Earlier this week, Kelly and 18 other lawmakers in the House and Senate penned a letter to President Joe Biden calling on him to create an “interagency maritime policy coordinator” to organize policy across the defense, commercial and civilian space, USNI News reported.
In addition to focusing on the maritime enterprise, Paparo cited the Pentagon’s push to quickly build existing unmanned systems and proliferate them throughout the fleet as one way the U.S. could deal with some of what Kelly described as vulnerabilities.
“I think there are a number of initiatives, such as the Department of Defense’s Replicator initiative that seeks to gain scale with innovative practices and by closing on design and invoking small business and increasing the defense industrial base,” Paparo said. “I think another key point is to understand the opacity of the financial community and the extent to which investments in the [People’s Republic of China] – through their civil-military fusion – directly could confer to weapons building that could affect and could harm Americans on the battlefield.”
Deputy Defense Secretary Kath Hicks unveiled the Replicator effort in August and Paparo has pushed an idea known as “hellscape,” which would use lethal drones to thwart a potential Chinese invasion of Taiwan.
Asked whether a successful invasion of Taiwan would end China’s objectives, Paparo said China is building a force for power projection beyond Taiwan, pointing to the Senkakus – an island chain in the East China Sea that China and Taiwan both claim, but Japan administers – and the South China Sea.
The PACFLEET commander endorsed Taiwan taking an asymmetric approach to defending itself and deterring China, and specifically called out the the “porcupine” strategy written by Adm.
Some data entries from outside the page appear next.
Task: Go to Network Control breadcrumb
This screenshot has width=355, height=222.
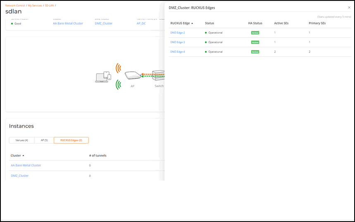Action: pyautogui.click(x=15, y=5)
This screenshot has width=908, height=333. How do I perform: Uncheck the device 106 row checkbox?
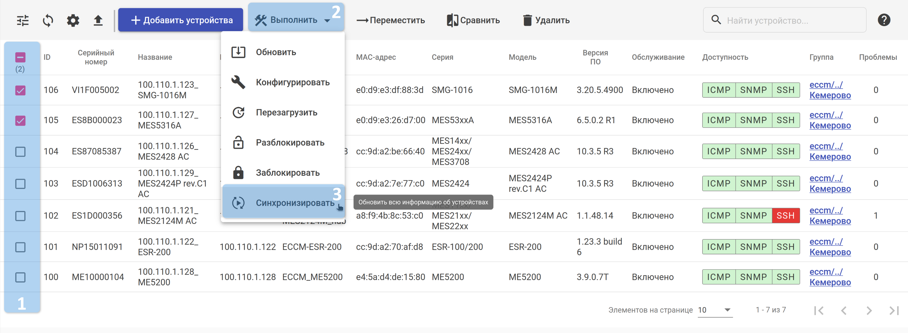pos(20,90)
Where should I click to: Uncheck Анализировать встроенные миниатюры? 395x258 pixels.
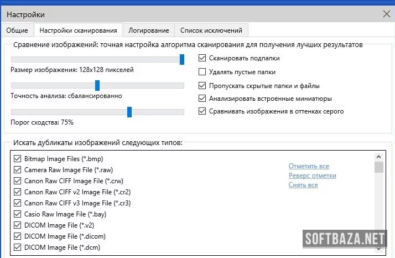coord(202,99)
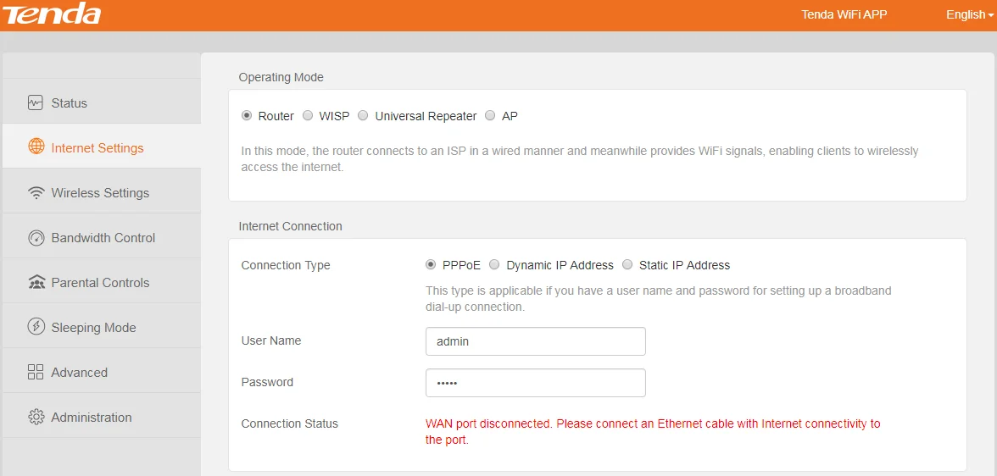Viewport: 997px width, 476px height.
Task: Click the Wireless Settings WiFi icon
Action: tap(36, 193)
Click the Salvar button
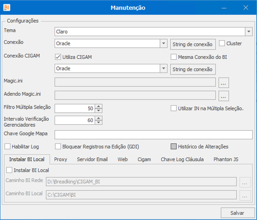This screenshot has height=220, width=257. click(x=237, y=213)
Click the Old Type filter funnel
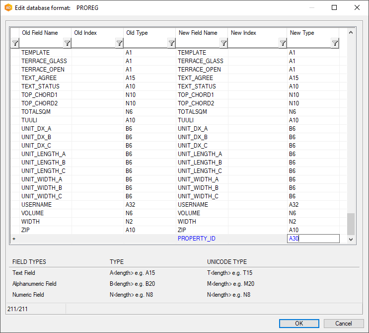369x333 pixels. (x=171, y=44)
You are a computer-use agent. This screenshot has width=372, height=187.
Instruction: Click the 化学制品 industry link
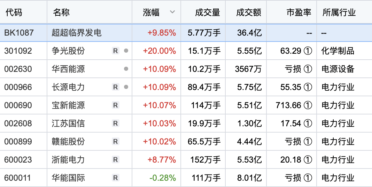pos(338,51)
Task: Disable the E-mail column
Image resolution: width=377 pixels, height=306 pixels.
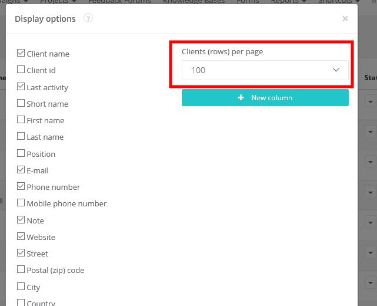Action: 21,170
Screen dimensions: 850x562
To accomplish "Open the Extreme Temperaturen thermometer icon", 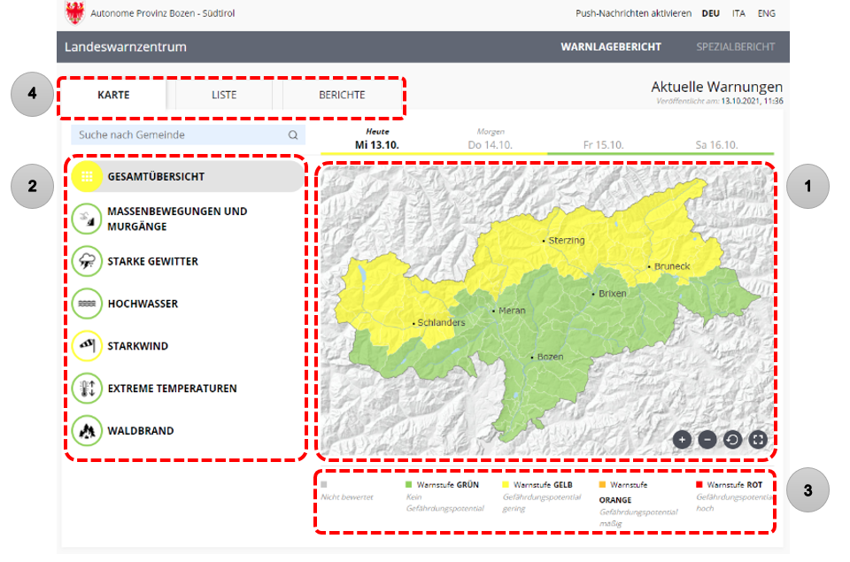I will 87,389.
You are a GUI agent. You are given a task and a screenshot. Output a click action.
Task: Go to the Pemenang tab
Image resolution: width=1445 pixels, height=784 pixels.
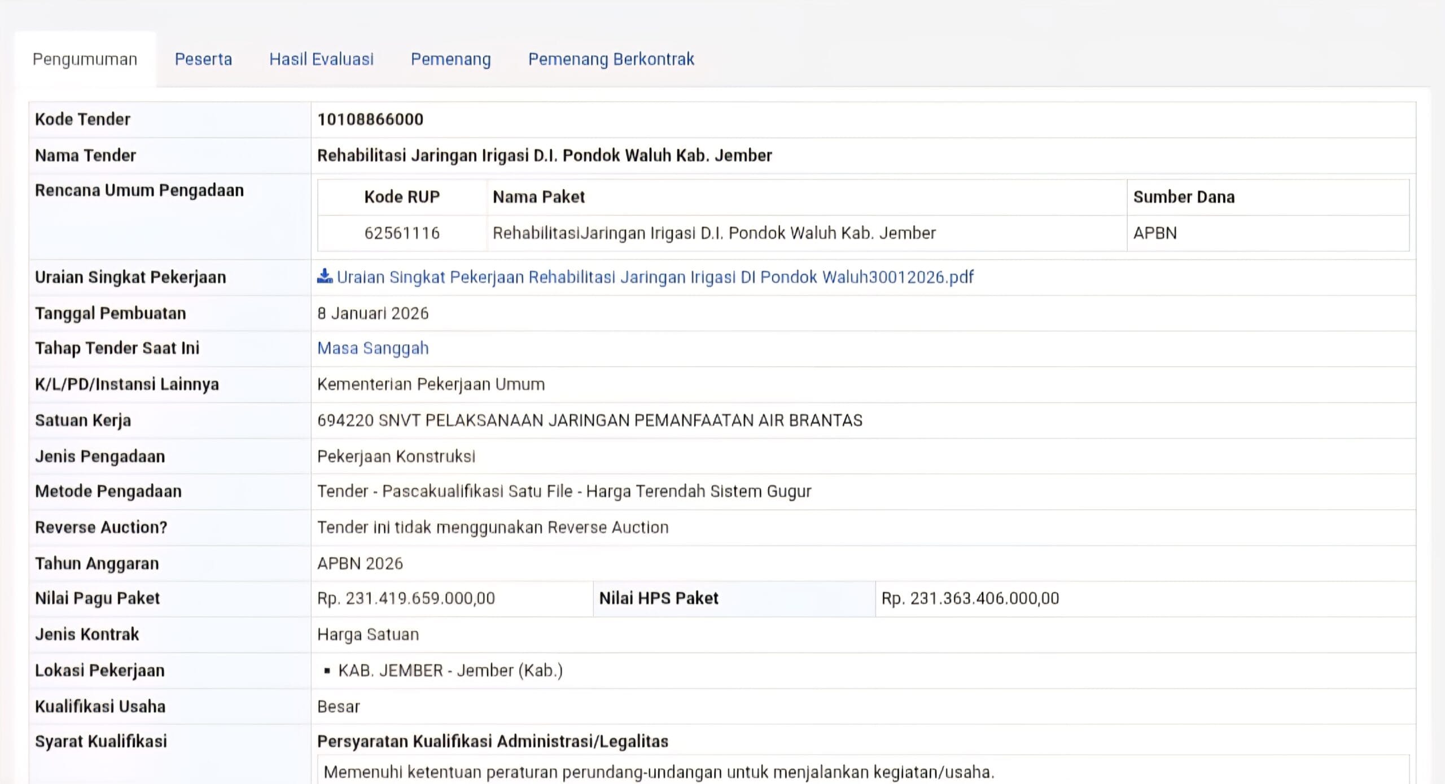point(450,59)
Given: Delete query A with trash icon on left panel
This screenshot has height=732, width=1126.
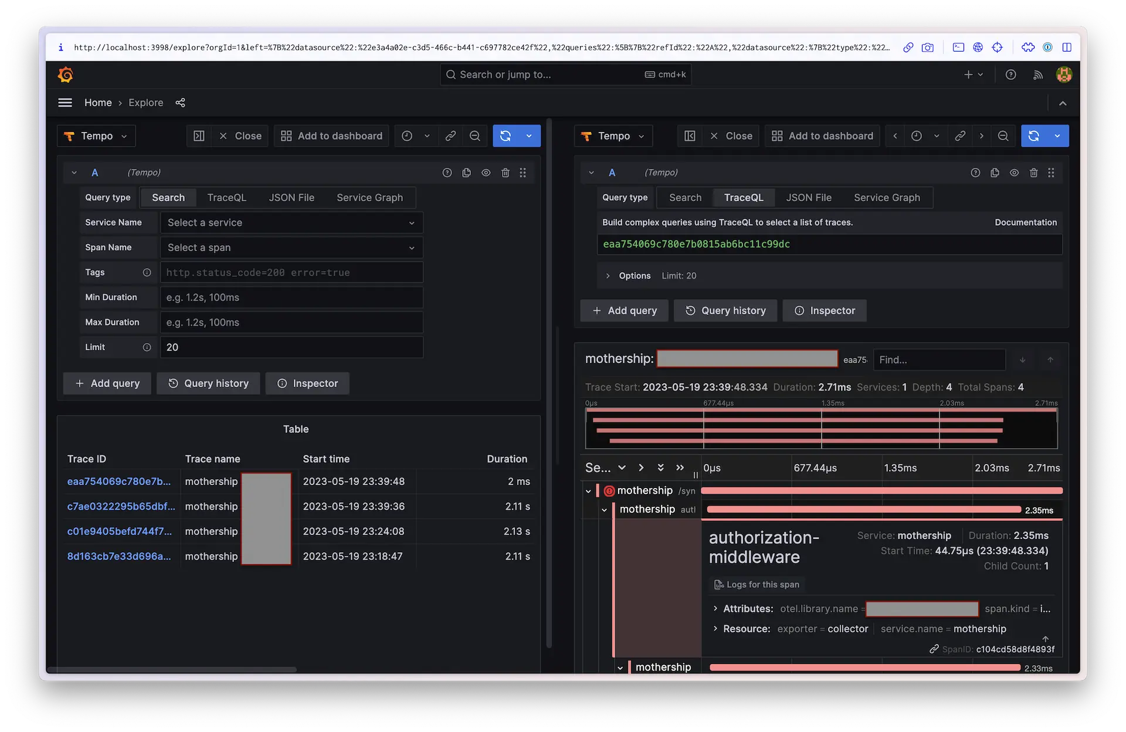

Lee Hsi-min, the former chief of staff of the Republic of China Armed Forces.
“Actions that Taiwan takes to strengthen its own defenses have a three-to-one leverage against aggression,” Paparo said. “This is military doctrine on assault rations. And accordingly, to the extent that Taiwan can make itself a porcupine with sea denial capabilities, with the ability to defeat an invader at sea, undersea, in the air, to the invasion beaches, has three-to-one leverage in the investment in its ability to defend itself and ensure that the tension in the straits are resolved peacefully and not by coercion.”
If confirmed, Paparo would replace U.S. Indo-Pacific Command chief Adm. John Aquilino, who has led the combatant command since April 2021.